Your task is to repeat the entries exactly from their first line through the line with "Select the 12h", and to stop there.

[Opening Information provided section]

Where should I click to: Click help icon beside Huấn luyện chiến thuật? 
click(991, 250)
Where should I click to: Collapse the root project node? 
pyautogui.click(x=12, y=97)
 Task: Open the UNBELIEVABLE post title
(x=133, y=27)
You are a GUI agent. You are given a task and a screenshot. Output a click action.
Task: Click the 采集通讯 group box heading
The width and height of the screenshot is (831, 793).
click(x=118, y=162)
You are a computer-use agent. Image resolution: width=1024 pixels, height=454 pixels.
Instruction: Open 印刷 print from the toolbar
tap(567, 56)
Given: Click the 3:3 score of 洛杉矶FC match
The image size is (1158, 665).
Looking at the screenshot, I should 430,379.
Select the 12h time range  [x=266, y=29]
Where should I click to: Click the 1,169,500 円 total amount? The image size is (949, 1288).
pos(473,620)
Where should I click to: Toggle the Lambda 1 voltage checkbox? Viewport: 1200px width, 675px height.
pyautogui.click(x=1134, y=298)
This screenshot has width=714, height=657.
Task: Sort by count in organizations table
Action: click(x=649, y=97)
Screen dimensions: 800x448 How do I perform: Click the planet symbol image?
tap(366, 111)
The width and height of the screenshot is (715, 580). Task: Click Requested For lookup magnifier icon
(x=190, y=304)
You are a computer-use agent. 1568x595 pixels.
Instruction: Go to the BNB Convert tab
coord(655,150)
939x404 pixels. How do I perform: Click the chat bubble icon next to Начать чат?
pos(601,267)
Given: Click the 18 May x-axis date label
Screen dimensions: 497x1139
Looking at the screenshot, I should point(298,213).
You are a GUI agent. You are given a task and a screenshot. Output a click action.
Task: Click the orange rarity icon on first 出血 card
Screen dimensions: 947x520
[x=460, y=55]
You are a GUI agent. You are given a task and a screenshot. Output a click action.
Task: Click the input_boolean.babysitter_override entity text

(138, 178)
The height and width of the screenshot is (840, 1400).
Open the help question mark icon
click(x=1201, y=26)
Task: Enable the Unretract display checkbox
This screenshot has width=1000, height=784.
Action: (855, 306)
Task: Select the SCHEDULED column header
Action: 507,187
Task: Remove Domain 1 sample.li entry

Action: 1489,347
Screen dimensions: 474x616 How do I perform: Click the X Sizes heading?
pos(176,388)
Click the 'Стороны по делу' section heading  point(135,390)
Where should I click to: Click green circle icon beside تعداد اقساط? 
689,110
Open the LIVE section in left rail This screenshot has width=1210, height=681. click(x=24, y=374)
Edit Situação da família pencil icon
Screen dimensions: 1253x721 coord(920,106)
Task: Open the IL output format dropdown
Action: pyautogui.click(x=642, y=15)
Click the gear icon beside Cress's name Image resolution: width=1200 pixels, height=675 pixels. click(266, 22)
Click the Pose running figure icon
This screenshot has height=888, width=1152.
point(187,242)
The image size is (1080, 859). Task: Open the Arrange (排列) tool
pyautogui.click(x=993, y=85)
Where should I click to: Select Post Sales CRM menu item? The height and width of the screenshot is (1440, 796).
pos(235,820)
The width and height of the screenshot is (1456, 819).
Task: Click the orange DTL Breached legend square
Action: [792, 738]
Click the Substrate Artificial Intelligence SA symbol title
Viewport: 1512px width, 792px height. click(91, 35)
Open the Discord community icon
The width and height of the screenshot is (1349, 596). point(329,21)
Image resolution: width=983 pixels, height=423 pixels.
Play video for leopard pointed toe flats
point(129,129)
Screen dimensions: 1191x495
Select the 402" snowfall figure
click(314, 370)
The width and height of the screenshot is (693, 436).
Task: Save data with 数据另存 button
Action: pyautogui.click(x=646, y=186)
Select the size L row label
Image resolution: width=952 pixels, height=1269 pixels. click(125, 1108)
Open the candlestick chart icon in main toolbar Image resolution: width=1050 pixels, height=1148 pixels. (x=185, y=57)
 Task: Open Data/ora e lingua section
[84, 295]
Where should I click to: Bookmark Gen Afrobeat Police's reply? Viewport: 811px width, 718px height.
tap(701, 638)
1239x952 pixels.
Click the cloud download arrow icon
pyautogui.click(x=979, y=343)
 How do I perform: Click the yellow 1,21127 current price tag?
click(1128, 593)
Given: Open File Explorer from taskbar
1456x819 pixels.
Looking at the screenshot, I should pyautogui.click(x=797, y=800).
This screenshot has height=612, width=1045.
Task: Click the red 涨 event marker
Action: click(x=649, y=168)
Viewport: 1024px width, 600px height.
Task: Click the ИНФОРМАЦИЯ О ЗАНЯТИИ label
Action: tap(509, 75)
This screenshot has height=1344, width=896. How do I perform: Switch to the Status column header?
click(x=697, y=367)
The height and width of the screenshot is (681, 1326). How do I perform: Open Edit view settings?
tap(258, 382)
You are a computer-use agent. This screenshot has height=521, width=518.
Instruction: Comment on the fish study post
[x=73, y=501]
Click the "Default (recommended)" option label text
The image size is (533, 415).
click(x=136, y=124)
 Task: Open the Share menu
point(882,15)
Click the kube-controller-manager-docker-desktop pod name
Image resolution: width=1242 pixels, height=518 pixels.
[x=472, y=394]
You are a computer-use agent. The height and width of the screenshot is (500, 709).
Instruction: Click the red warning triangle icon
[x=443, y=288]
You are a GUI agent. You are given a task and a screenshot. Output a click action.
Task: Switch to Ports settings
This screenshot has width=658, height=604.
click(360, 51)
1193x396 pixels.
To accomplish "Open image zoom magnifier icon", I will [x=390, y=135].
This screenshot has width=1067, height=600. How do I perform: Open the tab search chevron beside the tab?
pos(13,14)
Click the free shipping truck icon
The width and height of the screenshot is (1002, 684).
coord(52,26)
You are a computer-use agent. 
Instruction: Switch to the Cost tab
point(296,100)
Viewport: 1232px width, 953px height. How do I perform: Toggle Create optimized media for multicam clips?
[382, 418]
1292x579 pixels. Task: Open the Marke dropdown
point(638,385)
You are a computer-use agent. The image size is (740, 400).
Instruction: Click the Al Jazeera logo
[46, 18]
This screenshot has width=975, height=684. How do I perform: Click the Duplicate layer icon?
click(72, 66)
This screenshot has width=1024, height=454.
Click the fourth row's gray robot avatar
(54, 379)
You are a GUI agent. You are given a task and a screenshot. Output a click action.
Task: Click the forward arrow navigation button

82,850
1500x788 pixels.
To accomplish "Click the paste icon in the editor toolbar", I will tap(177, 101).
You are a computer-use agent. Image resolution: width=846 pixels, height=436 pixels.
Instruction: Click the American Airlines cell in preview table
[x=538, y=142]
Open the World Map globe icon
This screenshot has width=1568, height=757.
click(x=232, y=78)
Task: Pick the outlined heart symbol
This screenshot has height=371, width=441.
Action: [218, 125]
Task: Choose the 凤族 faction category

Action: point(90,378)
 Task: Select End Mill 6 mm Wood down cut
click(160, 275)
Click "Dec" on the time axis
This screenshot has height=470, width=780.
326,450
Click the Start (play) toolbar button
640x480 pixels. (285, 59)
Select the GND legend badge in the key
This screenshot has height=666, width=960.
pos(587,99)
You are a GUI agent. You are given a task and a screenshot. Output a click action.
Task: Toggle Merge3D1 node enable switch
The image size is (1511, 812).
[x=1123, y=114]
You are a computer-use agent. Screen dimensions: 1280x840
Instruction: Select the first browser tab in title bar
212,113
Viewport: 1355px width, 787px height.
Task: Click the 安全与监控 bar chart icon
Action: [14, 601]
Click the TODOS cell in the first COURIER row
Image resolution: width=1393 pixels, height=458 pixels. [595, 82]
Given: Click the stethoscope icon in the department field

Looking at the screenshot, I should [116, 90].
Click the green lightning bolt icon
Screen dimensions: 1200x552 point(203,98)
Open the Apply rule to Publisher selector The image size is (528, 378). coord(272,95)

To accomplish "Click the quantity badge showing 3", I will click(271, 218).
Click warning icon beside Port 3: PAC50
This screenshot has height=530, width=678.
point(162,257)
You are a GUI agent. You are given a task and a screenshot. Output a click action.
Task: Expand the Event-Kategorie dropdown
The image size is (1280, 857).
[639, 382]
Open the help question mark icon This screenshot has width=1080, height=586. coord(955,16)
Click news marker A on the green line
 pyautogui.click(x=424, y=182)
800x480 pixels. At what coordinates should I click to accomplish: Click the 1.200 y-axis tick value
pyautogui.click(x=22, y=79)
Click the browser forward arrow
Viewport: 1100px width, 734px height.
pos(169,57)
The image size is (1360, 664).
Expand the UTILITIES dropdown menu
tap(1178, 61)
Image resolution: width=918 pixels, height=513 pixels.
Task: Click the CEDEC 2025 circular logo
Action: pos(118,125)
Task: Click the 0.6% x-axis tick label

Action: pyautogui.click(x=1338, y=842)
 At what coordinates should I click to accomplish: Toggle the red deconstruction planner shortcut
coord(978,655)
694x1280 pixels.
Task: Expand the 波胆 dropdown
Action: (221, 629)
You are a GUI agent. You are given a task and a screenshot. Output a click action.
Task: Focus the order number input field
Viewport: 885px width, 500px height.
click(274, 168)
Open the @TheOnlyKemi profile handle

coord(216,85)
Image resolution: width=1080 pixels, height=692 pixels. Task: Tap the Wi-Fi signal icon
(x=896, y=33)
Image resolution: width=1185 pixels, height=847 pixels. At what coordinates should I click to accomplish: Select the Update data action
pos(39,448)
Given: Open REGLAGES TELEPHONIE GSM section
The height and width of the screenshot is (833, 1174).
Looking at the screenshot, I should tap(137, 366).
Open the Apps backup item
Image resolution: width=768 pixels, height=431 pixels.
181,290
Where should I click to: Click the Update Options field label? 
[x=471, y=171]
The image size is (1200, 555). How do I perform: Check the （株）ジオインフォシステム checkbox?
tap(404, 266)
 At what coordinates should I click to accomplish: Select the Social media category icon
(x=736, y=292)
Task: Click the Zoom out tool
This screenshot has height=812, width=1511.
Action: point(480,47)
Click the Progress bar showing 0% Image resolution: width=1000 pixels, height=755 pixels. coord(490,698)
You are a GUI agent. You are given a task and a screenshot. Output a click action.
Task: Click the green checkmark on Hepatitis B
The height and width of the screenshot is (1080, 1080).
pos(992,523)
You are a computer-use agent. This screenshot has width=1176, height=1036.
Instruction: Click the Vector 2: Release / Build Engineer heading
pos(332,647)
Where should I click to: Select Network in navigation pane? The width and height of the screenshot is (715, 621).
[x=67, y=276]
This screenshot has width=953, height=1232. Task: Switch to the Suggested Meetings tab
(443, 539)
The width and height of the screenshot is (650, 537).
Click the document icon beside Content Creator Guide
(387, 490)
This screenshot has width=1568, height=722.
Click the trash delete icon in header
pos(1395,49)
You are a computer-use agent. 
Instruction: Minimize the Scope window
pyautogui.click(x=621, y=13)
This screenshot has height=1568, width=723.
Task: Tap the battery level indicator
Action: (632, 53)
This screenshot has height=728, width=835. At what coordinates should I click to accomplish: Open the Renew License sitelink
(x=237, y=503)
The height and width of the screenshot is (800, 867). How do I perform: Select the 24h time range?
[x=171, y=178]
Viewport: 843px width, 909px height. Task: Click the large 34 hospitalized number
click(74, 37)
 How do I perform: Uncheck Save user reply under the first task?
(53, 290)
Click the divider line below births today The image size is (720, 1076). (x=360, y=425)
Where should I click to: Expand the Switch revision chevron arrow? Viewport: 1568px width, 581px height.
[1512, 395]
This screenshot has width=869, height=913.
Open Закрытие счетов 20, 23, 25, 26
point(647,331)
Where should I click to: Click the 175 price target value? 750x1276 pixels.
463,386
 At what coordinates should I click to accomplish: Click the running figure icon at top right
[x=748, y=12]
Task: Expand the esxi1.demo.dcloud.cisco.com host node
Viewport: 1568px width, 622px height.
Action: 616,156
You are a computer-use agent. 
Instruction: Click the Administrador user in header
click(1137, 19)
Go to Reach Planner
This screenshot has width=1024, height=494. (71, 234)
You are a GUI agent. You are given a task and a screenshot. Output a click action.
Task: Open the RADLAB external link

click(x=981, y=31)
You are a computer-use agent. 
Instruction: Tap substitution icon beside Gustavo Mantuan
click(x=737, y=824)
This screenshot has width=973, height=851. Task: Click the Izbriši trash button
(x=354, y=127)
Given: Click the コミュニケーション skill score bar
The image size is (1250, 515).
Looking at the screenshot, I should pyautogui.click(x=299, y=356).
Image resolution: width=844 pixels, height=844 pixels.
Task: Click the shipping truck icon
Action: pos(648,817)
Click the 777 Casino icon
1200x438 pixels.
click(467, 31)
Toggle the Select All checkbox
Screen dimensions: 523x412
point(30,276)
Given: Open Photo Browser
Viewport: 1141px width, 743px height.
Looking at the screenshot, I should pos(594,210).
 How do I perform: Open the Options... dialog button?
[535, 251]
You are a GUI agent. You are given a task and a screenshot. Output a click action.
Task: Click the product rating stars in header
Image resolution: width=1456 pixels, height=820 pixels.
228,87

[Closing Information provided section]

_Response area_
Where should I click to: Click help icon beside Huấn luyện chiến thuật? 
click(991, 250)
Where should I click to: Collapse the root project node? 
pyautogui.click(x=12, y=97)
 Task: Open the UNBELIEVABLE post title
(x=133, y=27)
You are a GUI agent. You are given a task and a screenshot. Output a click action.
Task: Click the 采集通讯 group box heading
The width and height of the screenshot is (831, 793).
click(x=118, y=162)
You are a computer-use agent. Image resolution: width=1024 pixels, height=454 pixels.
Instruction: Open 印刷 print from the toolbar
tap(567, 56)
Given: Click the 3:3 score of 洛杉矶FC match
The image size is (1158, 665).
Looking at the screenshot, I should 430,379.
Select the 12h time range  [x=266, y=29]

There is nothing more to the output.